Aim of the exercise » Copy everything from the line containing "This screenshot has" down to the end of the rows, keeping every character the same but omitting the pictures.

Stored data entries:
——

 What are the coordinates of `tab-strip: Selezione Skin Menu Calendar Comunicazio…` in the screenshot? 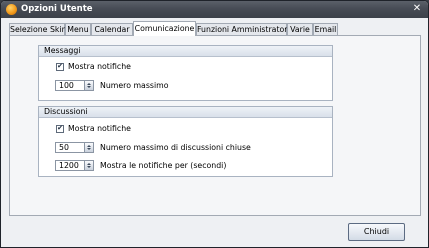 It's located at (215, 28).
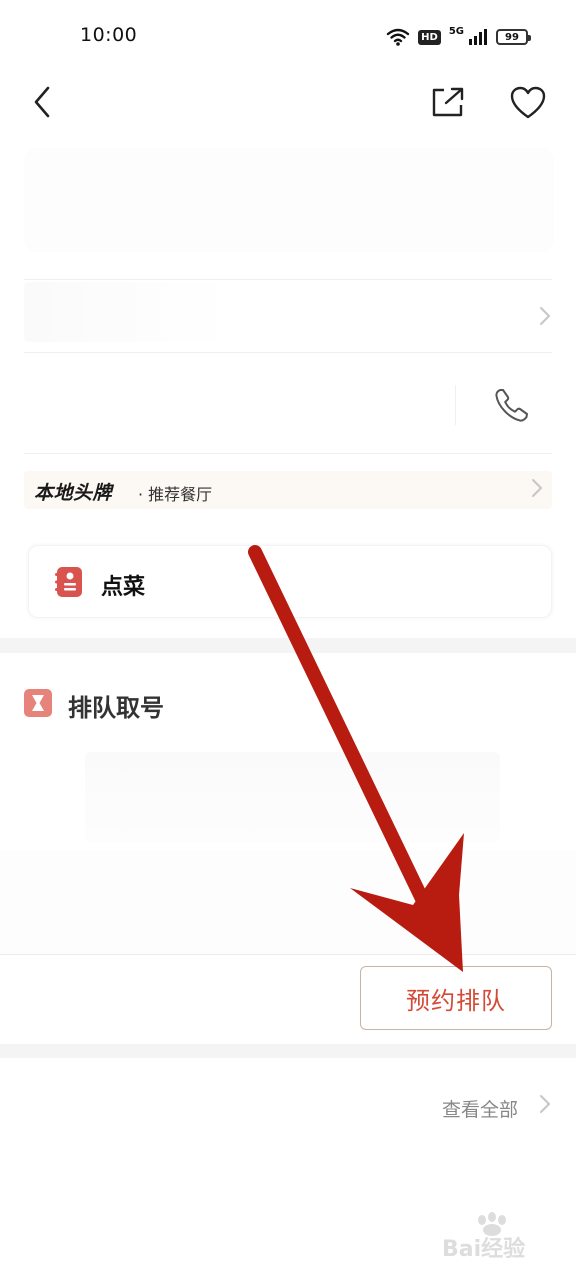 The image size is (576, 1280). Describe the element at coordinates (456, 998) in the screenshot. I see `reserve-queue-button: 预约排队` at that location.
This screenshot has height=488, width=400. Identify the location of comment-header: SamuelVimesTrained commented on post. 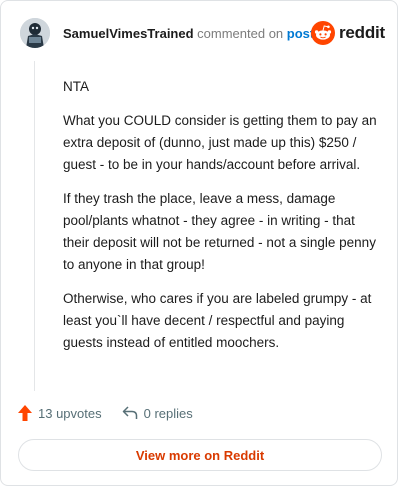
(188, 34).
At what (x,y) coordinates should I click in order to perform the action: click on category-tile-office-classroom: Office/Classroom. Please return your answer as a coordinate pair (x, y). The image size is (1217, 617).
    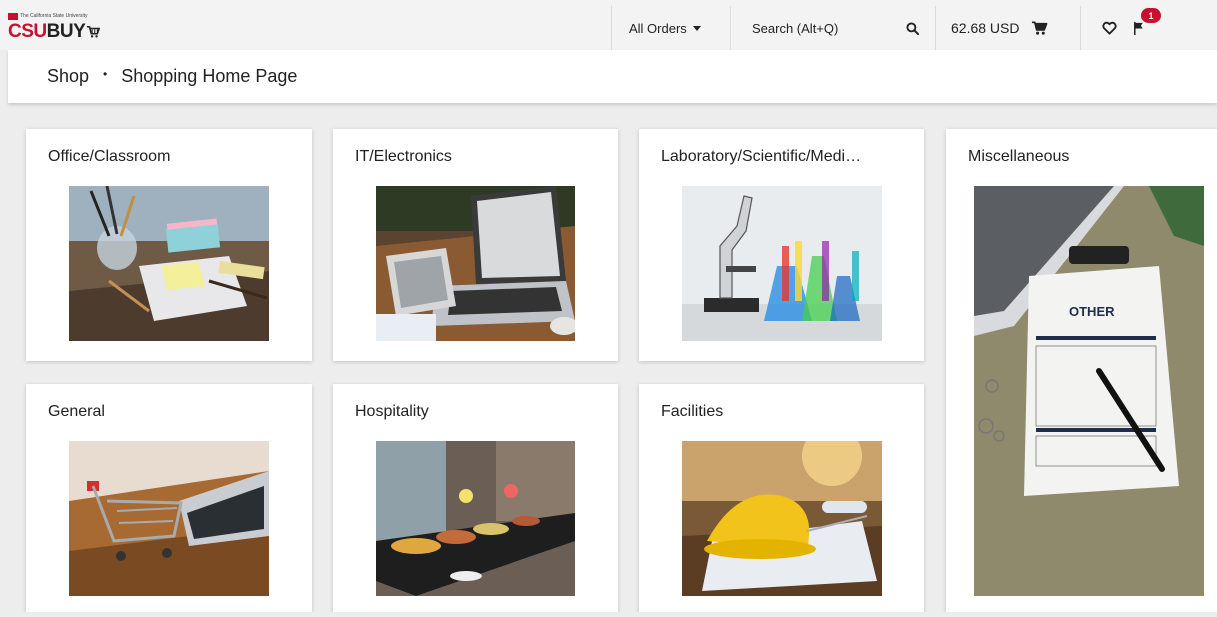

——

Response box »
This screenshot has height=488, width=400. Identify the location of comment-header: SamuelVimesTrained commented on post. 
(188, 34).
At what (x,y) coordinates should I click in order to perform the action: click on category-tile-office-classroom: Office/Classroom. Please return your answer as a coordinate pair (x, y). The image size is (1217, 617).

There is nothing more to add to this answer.